Pour 2009, le gouvernement voulait remettre en cause le remboursement à 100 % des soins des maladies longues et coûteuses. Si, devant le tollé suscité par cette mesure, le pouvoir semble avoir momentanément reculé, il a cependant déjà arrêté un plan d’économie de quatre milliards et les mesures annoncées (même si les arbitrages ne sont pas encore définitifs) sont extrêmement inquiétantes.


Tout d’abord une certitude, un milliard de dépenses sera transféré vers les complémentaires (mutuelles ou assurances). Il faut toute la mauvaise foi de la ministre de la Santé pour affirmer que ce transfert n’aura pas d’incidence sur les cotisations. Les assureurs privés se sont d’ailleurs empressés de la contredire et d’affirmer qu’ils allaient répercuter ces hausses sur le tarifs des complémentaires santé.


Pour limiter les dépenses de soins de ville, la ministre a annoncé que la nouvelle revalorisation des honoraires des médecins – ceux-ci demandent un passage à 23 euros de la consultation des généralistes – sera conditionnée à la maîtrise des dépenses. Pour « gagner plus », les libéraux devront donc prescrire moins.
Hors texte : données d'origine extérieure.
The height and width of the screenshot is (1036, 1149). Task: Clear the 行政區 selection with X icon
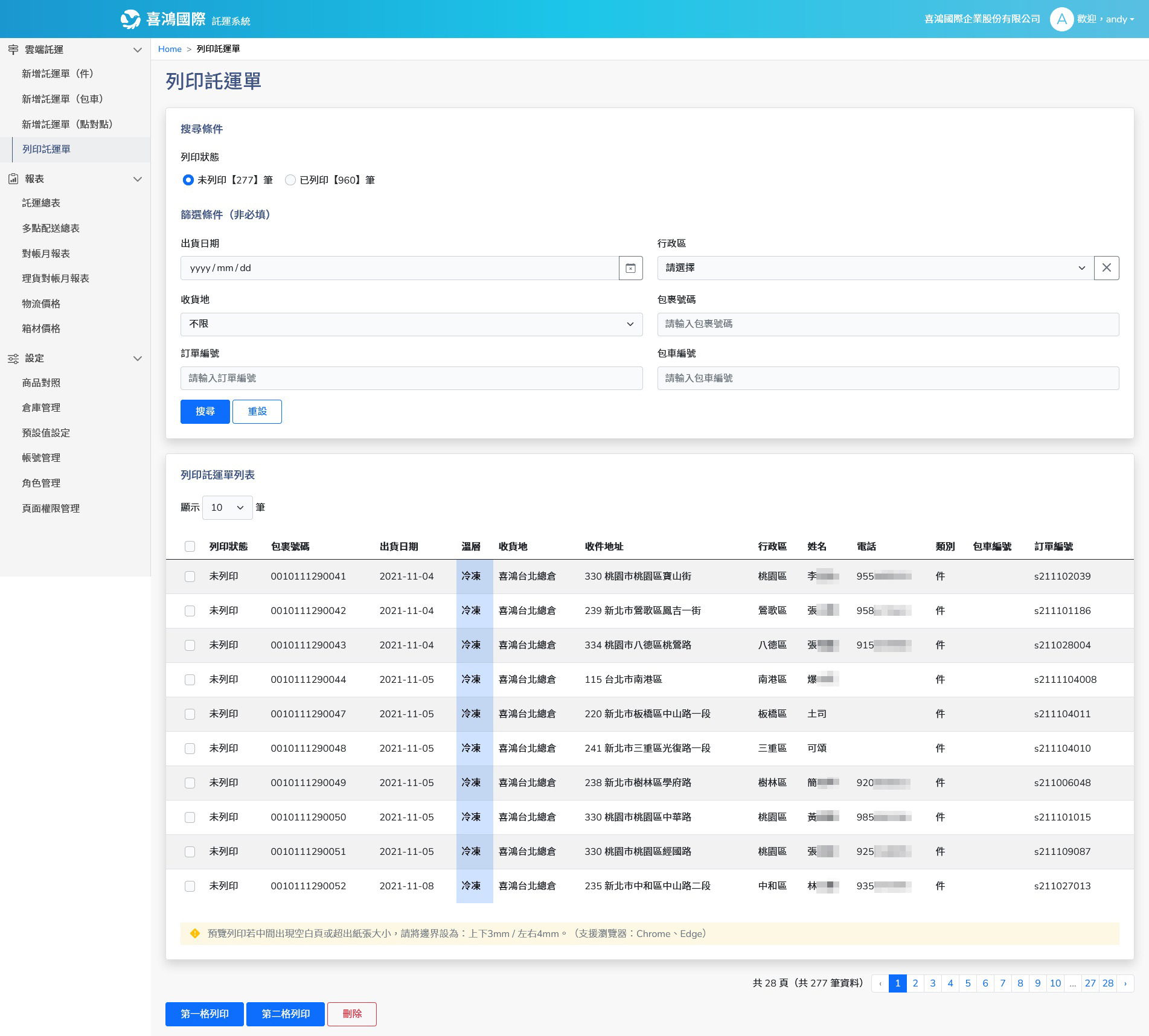point(1106,268)
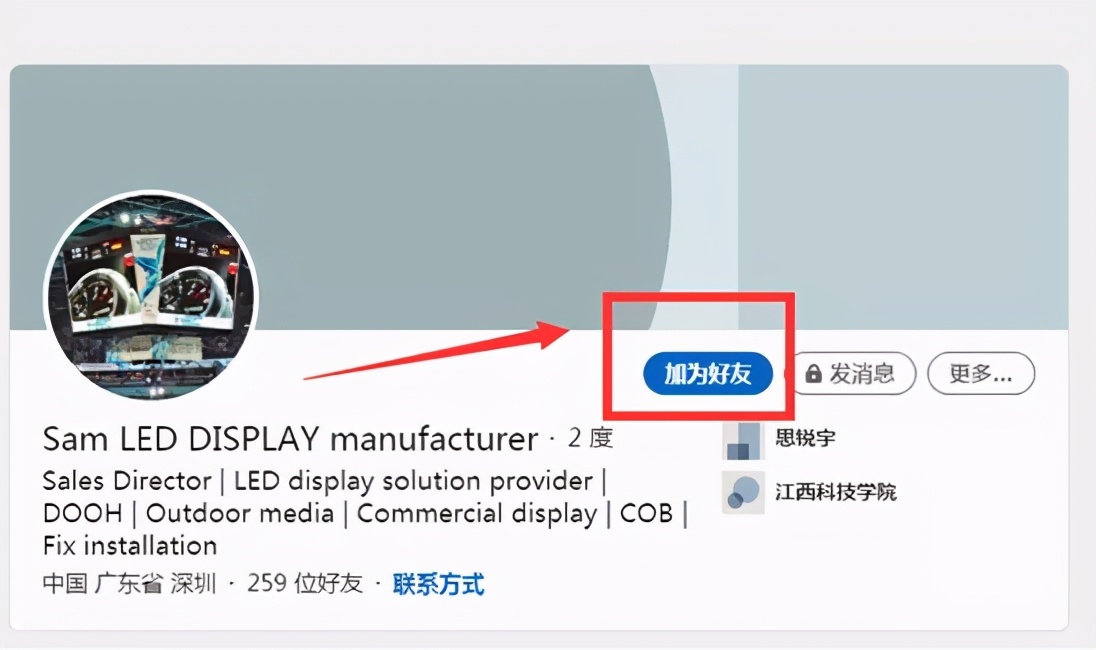This screenshot has width=1096, height=650.
Task: Open the 思锐宇 company name link
Action: (805, 438)
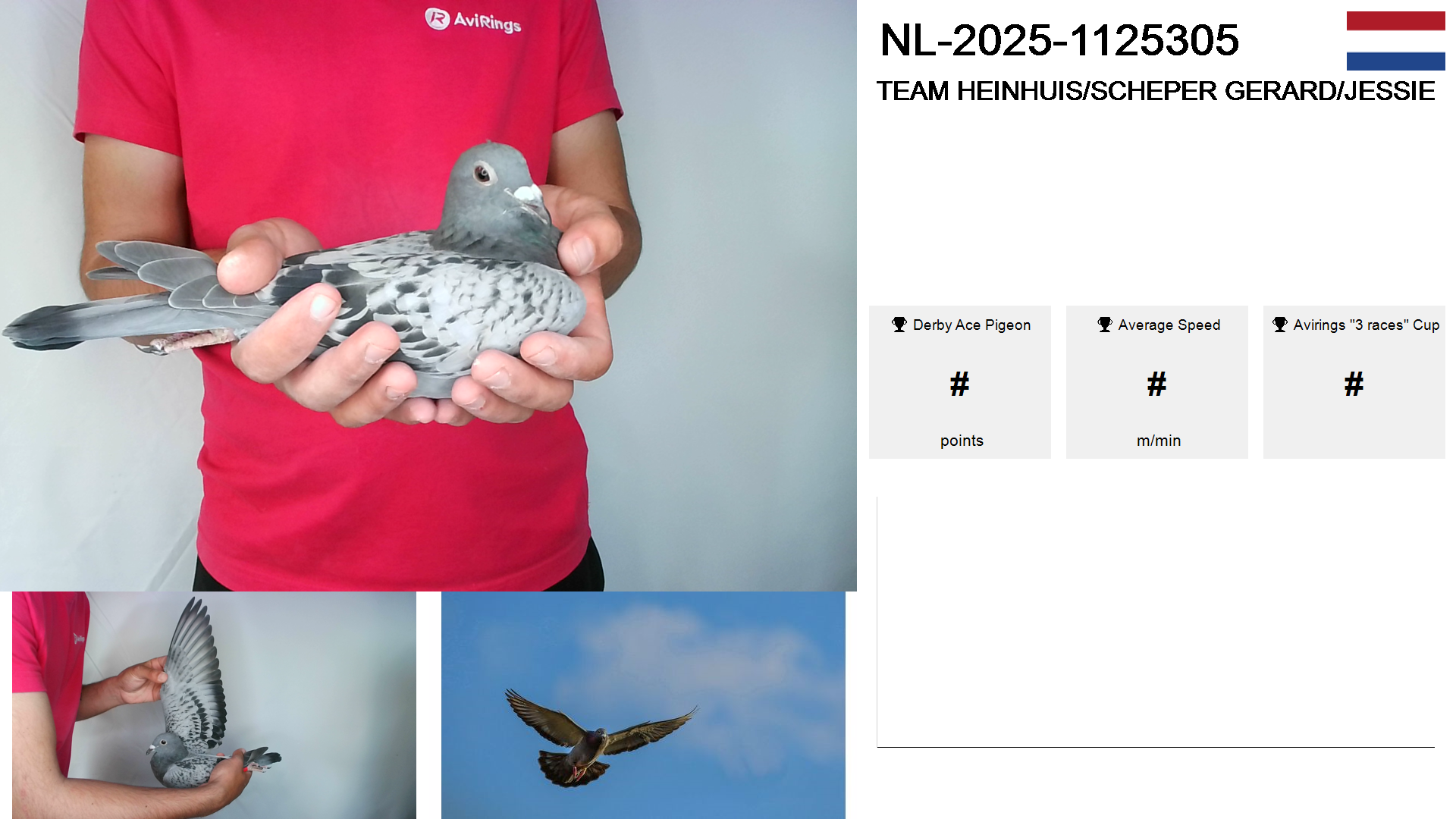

C’est un intéressement des médecins libéraux, qui ont déjà bénéficié de fortes revalorisations aux cours des dernières années, à un rationnement des soins.


Le gouvernement envisage aussi de rembourser moins, voire pas du tout, les actes dont le « service médical rendu » serait estimé « insuffisant », comme cela a déjà été fait pour les médicaments. Pour bénéficier de ces actes, le patient serait contraint d’en payer tout ou partie.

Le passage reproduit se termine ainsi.